• **DATA FOR THE TASK**

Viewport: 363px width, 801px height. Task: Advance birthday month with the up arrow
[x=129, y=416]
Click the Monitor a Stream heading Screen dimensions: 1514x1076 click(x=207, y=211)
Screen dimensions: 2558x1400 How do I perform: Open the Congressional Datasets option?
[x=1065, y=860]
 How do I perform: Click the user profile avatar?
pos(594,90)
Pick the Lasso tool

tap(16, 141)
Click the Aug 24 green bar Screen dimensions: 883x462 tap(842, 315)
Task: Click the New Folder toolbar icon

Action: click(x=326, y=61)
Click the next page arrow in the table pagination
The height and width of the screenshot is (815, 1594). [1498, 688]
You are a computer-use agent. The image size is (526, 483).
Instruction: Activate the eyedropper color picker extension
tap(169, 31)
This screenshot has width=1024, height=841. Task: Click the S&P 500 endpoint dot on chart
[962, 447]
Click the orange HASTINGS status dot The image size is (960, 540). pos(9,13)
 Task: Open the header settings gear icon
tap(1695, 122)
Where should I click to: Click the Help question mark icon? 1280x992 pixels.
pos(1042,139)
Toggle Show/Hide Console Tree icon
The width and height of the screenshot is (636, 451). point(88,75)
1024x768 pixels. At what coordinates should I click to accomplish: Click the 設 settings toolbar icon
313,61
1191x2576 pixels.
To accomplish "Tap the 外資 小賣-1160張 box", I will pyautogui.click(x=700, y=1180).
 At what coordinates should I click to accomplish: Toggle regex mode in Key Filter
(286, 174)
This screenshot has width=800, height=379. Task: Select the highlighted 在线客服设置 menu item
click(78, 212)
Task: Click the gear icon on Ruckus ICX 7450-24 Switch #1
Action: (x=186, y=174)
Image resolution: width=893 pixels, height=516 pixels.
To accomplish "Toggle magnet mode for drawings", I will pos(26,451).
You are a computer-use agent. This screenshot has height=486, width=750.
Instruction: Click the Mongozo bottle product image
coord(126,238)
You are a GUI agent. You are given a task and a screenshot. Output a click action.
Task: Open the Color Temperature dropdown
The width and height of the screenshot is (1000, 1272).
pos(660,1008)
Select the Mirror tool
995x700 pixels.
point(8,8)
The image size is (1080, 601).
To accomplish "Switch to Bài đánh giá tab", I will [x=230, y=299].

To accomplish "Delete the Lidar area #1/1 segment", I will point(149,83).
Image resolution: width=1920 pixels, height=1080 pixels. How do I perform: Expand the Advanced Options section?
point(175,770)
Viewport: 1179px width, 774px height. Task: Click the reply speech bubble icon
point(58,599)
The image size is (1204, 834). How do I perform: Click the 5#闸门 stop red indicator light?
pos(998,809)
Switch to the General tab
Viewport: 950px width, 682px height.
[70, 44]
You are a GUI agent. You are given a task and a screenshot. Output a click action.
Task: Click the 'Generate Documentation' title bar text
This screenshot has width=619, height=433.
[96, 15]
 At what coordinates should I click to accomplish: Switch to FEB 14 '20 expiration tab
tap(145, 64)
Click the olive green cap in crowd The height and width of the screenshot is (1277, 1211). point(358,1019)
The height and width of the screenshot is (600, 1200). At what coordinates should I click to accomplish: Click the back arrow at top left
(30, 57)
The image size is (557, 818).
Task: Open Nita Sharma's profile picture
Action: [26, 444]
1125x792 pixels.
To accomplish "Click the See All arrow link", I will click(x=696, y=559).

• **ABOUT THIS TASK**
Whatever appears in the lines above should be copied exactly.

• **ANSWER**
Viewport: 363px width, 801px height. Task: Advance birthday month with the up arrow
[x=129, y=416]
Click the Monitor a Stream heading Screen dimensions: 1514x1076 click(x=207, y=211)
Screen dimensions: 2558x1400 How do I perform: Open the Congressional Datasets option?
[x=1065, y=860]
 How do I perform: Click the user profile avatar?
pos(594,90)
Pick the Lasso tool

tap(16, 141)
Click the Aug 24 green bar Screen dimensions: 883x462 tap(842, 315)
Task: Click the New Folder toolbar icon

Action: click(x=326, y=61)
Click the next page arrow in the table pagination
The height and width of the screenshot is (815, 1594). [1498, 688]
You are a computer-use agent. The image size is (526, 483).
Instruction: Activate the eyedropper color picker extension
tap(169, 31)
This screenshot has width=1024, height=841. Task: Click the S&P 500 endpoint dot on chart
[962, 447]
Click the orange HASTINGS status dot The image size is (960, 540). pos(9,13)
 Task: Open the header settings gear icon
tap(1695, 122)
Where should I click to: Click the Help question mark icon? 1280x992 pixels.
pos(1042,139)
Toggle Show/Hide Console Tree icon
The width and height of the screenshot is (636, 451). point(88,75)
1024x768 pixels. At what coordinates should I click to accomplish: Click the 設 settings toolbar icon
313,61
1191x2576 pixels.
To accomplish "Tap the 外資 小賣-1160張 box", I will pyautogui.click(x=700, y=1180).
 At what coordinates should I click to accomplish: Toggle regex mode in Key Filter
(286, 174)
This screenshot has width=800, height=379. Task: Select the highlighted 在线客服设置 menu item
click(78, 212)
Task: Click the gear icon on Ruckus ICX 7450-24 Switch #1
Action: (x=186, y=174)
Image resolution: width=893 pixels, height=516 pixels.
To accomplish "Toggle magnet mode for drawings", I will pos(26,451).
You are a computer-use agent. This screenshot has height=486, width=750.
Instruction: Click the Mongozo bottle product image
coord(126,238)
You are a GUI agent. You are given a task and a screenshot. Output a click action.
Task: Open the Color Temperature dropdown
The width and height of the screenshot is (1000, 1272).
pos(660,1008)
Select the Mirror tool
995x700 pixels.
point(8,8)
The image size is (1080, 601).
To accomplish "Switch to Bài đánh giá tab", I will [x=230, y=299].

To accomplish "Delete the Lidar area #1/1 segment", I will point(149,83).
Image resolution: width=1920 pixels, height=1080 pixels. How do I perform: Expand the Advanced Options section?
point(175,770)
Viewport: 1179px width, 774px height. Task: Click the reply speech bubble icon
point(58,599)
The image size is (1204, 834). How do I perform: Click the 5#闸门 stop red indicator light?
pos(998,809)
Switch to the General tab
Viewport: 950px width, 682px height.
[70, 44]
You are a GUI agent. You are given a task and a screenshot. Output a click action.
Task: Click the 'Generate Documentation' title bar text
This screenshot has width=619, height=433.
[96, 15]
 At what coordinates should I click to accomplish: Switch to FEB 14 '20 expiration tab
tap(145, 64)
Click the olive green cap in crowd The height and width of the screenshot is (1277, 1211). point(358,1019)
The height and width of the screenshot is (600, 1200). At what coordinates should I click to accomplish: Click the back arrow at top left
(30, 57)
The image size is (557, 818).
Task: Open Nita Sharma's profile picture
Action: [26, 444]
1125x792 pixels.
To accomplish "Click the See All arrow link", I will click(x=696, y=559).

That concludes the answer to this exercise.